■ **Job**: Revise the listing from the line containing "Where should I click to: Expand" through the line containing "Viewport: 1280px width, 720px", swapping "hostname" for "username" and keeping everything else the same. Return only those lines.

■ **Supplied entries**:

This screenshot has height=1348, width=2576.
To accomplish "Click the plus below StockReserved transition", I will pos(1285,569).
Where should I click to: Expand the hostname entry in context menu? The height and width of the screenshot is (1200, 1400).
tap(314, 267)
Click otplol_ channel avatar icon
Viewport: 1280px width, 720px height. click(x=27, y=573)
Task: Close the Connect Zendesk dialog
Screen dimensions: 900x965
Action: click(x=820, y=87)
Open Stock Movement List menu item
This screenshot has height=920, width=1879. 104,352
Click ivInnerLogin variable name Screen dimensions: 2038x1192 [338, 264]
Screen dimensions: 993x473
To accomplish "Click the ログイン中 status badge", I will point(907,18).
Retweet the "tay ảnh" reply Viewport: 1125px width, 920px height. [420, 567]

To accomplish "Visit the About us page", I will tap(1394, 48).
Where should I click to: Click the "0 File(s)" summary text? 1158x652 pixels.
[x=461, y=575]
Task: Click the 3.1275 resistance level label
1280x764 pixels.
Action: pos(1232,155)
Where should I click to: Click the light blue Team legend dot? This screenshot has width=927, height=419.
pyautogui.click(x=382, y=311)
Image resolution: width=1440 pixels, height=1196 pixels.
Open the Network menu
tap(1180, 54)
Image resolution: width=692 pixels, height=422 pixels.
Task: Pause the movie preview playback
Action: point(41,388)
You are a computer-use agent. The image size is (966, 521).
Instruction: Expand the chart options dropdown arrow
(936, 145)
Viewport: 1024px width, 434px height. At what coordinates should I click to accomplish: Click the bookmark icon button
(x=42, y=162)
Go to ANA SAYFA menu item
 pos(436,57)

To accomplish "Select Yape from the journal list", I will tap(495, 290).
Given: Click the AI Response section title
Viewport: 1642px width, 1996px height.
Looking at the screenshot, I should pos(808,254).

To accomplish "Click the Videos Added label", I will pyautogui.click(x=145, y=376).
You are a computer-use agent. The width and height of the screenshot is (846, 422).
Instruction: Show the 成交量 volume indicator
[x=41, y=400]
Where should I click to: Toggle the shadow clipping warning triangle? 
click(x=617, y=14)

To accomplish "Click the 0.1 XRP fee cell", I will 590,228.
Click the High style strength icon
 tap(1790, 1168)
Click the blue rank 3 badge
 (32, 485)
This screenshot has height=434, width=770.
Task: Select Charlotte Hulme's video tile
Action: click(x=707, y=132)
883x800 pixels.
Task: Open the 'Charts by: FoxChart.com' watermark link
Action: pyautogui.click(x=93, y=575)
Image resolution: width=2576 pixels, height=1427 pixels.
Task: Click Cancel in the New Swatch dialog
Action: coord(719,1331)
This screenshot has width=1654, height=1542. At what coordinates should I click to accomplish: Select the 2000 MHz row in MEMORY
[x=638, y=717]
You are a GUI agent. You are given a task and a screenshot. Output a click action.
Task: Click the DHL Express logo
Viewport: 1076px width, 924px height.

■ **Finished answer**:
Where should I click to: Expand the username entry in context menu? The height and width of the screenshot is (1200, 1400).
tap(314, 267)
Click otplol_ channel avatar icon
Viewport: 1280px width, 720px height. click(x=27, y=573)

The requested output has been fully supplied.